Christine Noke, CFW Executive Director poses with Oman CF family, participants in the Needs Analysis.

The plenary provided background for more detailed and interactive discussions in the two workshops. The first workshop “Management of the Newborn with CF” (though this was really the newly diagnosed patient as CF rarely presents as meconium ileus in the UAE) highlighted the advantages of breast feeding, the importance and practicalities of the early introduction and monitoring of pancreatic enzyme replacement therapy, fat soluble vitamin supplementation and the management of complications such as meconium ileus, gastrooesophageal reflux, failure to thrive and feeding behavior problems.

The second workshop “Treatment of Malnutrition” focused on the factors contributing to malnutrition in CF. There were discussion about methods of nutritional assessment, criteria for a staged approach to nutritional intervention, and practical aspects of providing nutritional support, including supplementing dietary intake to more invasive forms of support such as nasogastric and gastrostomy feeding.

Needs Analysis for Future Programs in the Gulf Region

During the day long seminar, parents, patients and medical professionals were interviewed to determine how CF Worldwide can further support patients in Oman and the surrounding Gulf States. An analysis was carried out through questionnaires that asked a series of detailed questions aimed at determining the specific needs of the region.

Oman, Bahrain, Saudi Arabia, Dubai and other Gulf States supply necessary medication and treatment for patients through their national health programs. Most medications are readily available in all regions but there is little knowledge of appropriate treatment among the medical community. The Gulf Respiratory Society is actively increasing awareness of CF and will continue to work with CFW to host future CF Seminars.

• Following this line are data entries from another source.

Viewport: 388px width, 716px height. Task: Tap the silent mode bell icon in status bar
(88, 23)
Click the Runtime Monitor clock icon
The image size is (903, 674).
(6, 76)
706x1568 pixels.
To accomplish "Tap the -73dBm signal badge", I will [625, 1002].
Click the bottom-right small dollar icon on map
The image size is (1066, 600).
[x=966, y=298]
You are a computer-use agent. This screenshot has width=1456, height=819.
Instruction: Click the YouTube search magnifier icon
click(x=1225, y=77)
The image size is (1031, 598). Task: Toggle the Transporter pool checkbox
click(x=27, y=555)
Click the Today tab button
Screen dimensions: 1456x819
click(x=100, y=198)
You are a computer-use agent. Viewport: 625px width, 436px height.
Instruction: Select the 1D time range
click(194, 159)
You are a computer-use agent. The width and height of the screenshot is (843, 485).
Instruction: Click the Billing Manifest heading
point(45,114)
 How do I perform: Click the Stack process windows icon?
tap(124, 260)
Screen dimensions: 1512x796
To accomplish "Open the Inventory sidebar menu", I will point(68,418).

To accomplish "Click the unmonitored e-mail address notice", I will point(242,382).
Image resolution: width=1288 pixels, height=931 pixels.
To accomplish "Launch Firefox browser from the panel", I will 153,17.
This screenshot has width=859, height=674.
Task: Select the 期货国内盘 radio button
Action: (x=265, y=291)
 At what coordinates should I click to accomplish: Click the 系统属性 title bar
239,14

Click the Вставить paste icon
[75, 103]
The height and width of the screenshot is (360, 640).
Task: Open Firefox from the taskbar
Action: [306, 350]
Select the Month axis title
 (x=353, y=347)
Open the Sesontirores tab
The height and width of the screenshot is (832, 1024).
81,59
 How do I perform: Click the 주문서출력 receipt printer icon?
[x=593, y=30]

Parents and persons living with cystic fibrosis in the region do not have access to appropriate information.

There are few CF sources on the web or in print in Arabic, the predominant language of the region. This has made it difficult for families to understand the daily needs of CF persons and how to cope with the demands on all family members. There are few resources available to train parents and patients on daily Nutritional and Physiotherapy needs. Home treatments are not available making patient hospital stays more frequent and prolonged. One family interviewed said their child with CF spends up to 2 weeks every 2 to 3 months in the local pediatric clinic for antibiotic treatments and physiotherapy.

Many parents expressed the desire to have a CF newsletter in Arabic and to form support groups for parents and patients. CFW is planning to host a Parent/Patient educational workshop in Oman in 2007 addressing home Physiotherapy and Nutritional needs. During this workshop a concerted effort will be made to form a local Parent/Patient organization to help support the initiatives of the Gulf Respiratory Society. The long term goal will be the development of several support groups throughout the region.

CFW looks forward to a positive evaluation of the Oman Conference and new Educational Programs aimed at spreading knowledge about cystic fibrosis. The Oman conference offered us a chance to better understand the needs of persons in a region where we are slowly uncovering a CF population. We look forward to returning to Oman in the near future to help improve the lives of people living with CF in the Gulf Region.